Transformers are SSMs: Generalized Models and Efficient Algorithms Through Structured State Space Duality

ArXiv: 2405.21060

🎯 Pitch

This paper unveils a deep mathematical connection between state space models (SSMs) and attention mechanisms by showing they are two perspectives on the same class of structured matrices—semiseparable matrices. Leveraging this duality, the authors introduce the SSD (Structured State Space Dual) framework and a new Mamba-2 architecture, achieving unprecedented efficiency: up to 8× faster than prior SSMs and on par with optimized attention for long sequences. This unified theory bridges two major modeling paradigms, enabling more scalable, hardware-friendly sequence models without sacrificing accuracy, and promises new directions for both algorithmic research and practical deployment of long-context neural networks.

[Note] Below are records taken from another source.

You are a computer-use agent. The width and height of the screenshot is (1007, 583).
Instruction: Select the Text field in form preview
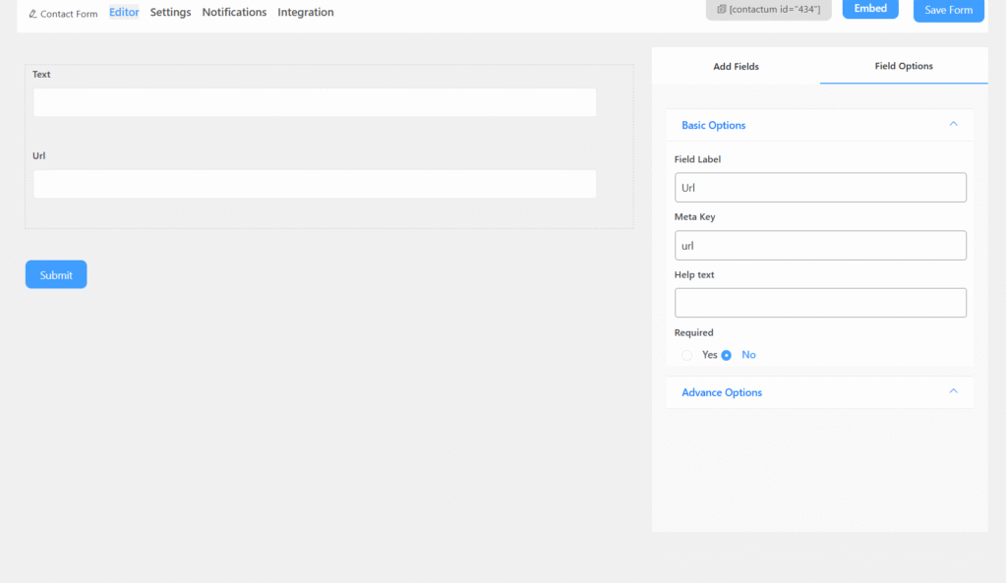point(315,103)
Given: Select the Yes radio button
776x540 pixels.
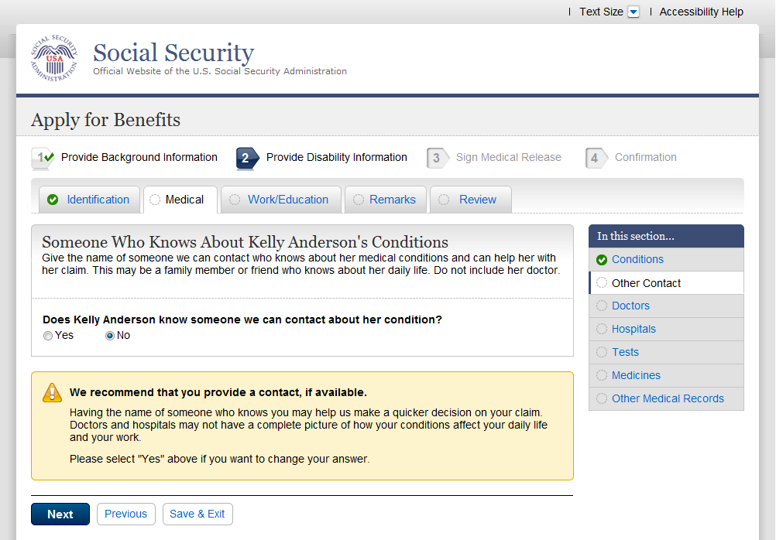Looking at the screenshot, I should 48,336.
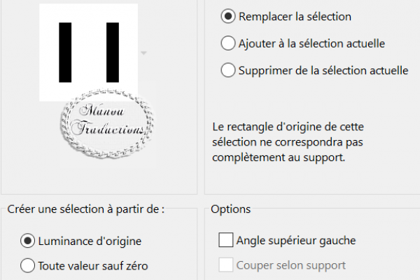Toggle the Couper selon support checkbox

coord(226,265)
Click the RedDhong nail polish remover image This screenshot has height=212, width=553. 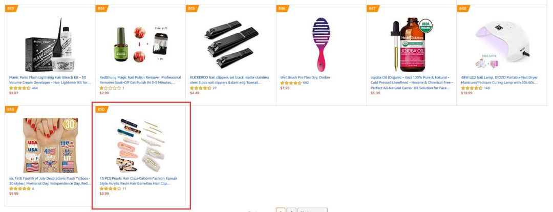click(x=140, y=45)
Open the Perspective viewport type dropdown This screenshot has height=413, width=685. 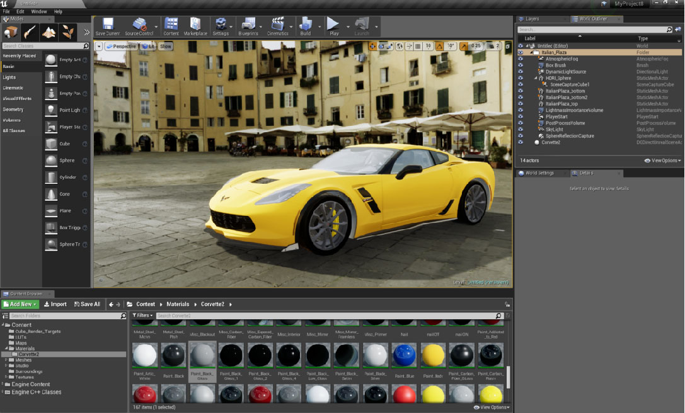pos(120,46)
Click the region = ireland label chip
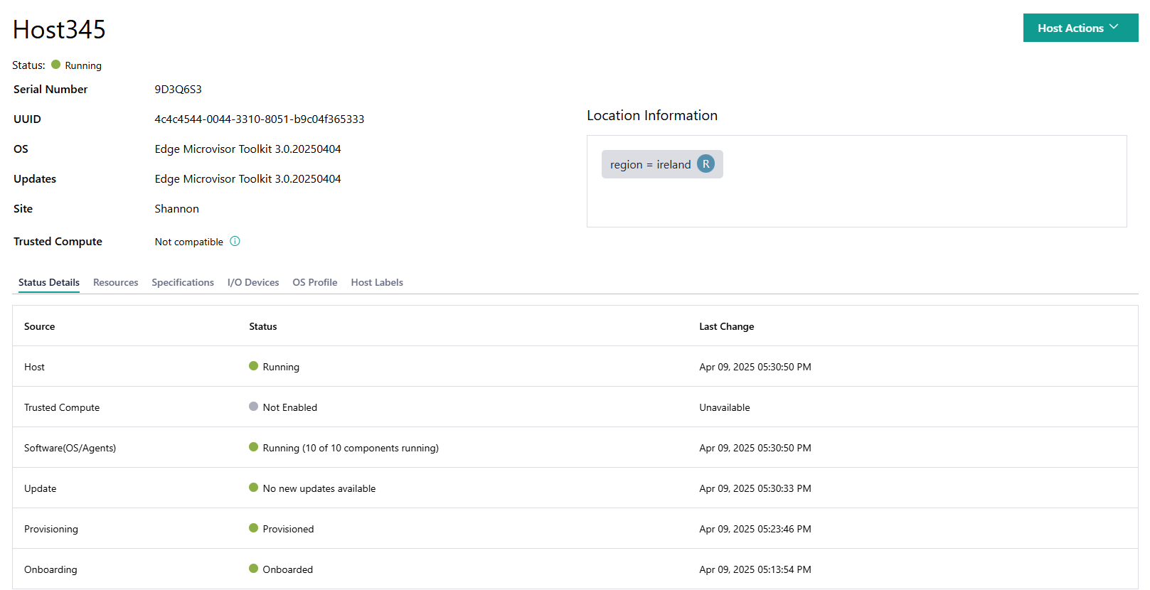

1. Executive Summary (2-3 sentences)

This paper unifies state space models (SSMs) and attention through a single mathematical object—semiseparable matrices—and uses that duality to design faster, scalable algorithms and a new architecture, Mamba-2. It shows that a broad class of SSMs and “linearized” attention are two views of the same structured matrix transformation, enabling a hardware-efficient SSD (Structured State-Space Dual) algorithm that is 2–8× faster than prior SSM implementations and competitive with optimized attention at long sequences (Section 6; Figure 10), while matching or exceeding language modeling baselines (Sections 9.2–9.3; Figure 9; Tables 1 and 10).

2. Context and Motivation

  • Problem/gap addressed:
  • Training attention scales quadratically with sequence length and requires caching activations growing linearly with length at inference (Section 1). Recent SSMs (e.g., Mamba) scale linearly and have constant-size recurrent state but have been developed somewhat separately from the attention ecosystem, making them harder to analyze and optimize (Sections 1–2.1).
  • Prior “linear attention” derived a limited duality between attention and linear recurrences (Section 2.4), but did not explain selective SSMs nor yield the best possible hardware efficiency or a unifying theory.

  • Why it matters:

  • Practical: Long-context models are constrained by attention’s cost; SSMs promise linear scaling but need robust theory, algorithms, and systems support to become mainstream.
  • Theoretical: A common framework lets us transfer proofs, algorithms, and systems techniques between attention and SSMs (Figure 1).

  • Prior approaches and limitations:

  • Standard attention uses softmax over all pairs, yielding quadratic cost (Section 2.2).
  • Linear attention variants drop softmax or approximate kernels to enable associative reordering (Section 4.1.3) but typically assume a fixed causal mask and do not characterize when efficient autoregression is possible (Sections 4.2–4.3).
  • SSMs offer linear scaling but require careful structure in their transition matrices and specialized implementations to reach high efficiency (Sections 2.1, 3.4.1; Remark 3).

  • Positioning:

  • The paper proposes a general duality—Structured State-Space Duality (SSD)—that shows: 1) SSMs are exactly semiseparable matrix transformations (Theorem 3.5; Figure 2). 2) Masked attention with a wide class of structured masks (Structured Masked Attention, SMA) has an efficient recurrent form, and the largest such class with bounded-order autoregression is precisely the semiseparable masks (Definition 4.2; Theorem 5.2). 3) A new SSD algorithm that combines both views and runs mostly as matrix multiplications, making SSMs as hardware-friendly as attention (Section 6; Listing 1; Theorem 6.1).

3. Technical Approach

This section unpacks the methodology step-by-step, introducing concepts only when needed.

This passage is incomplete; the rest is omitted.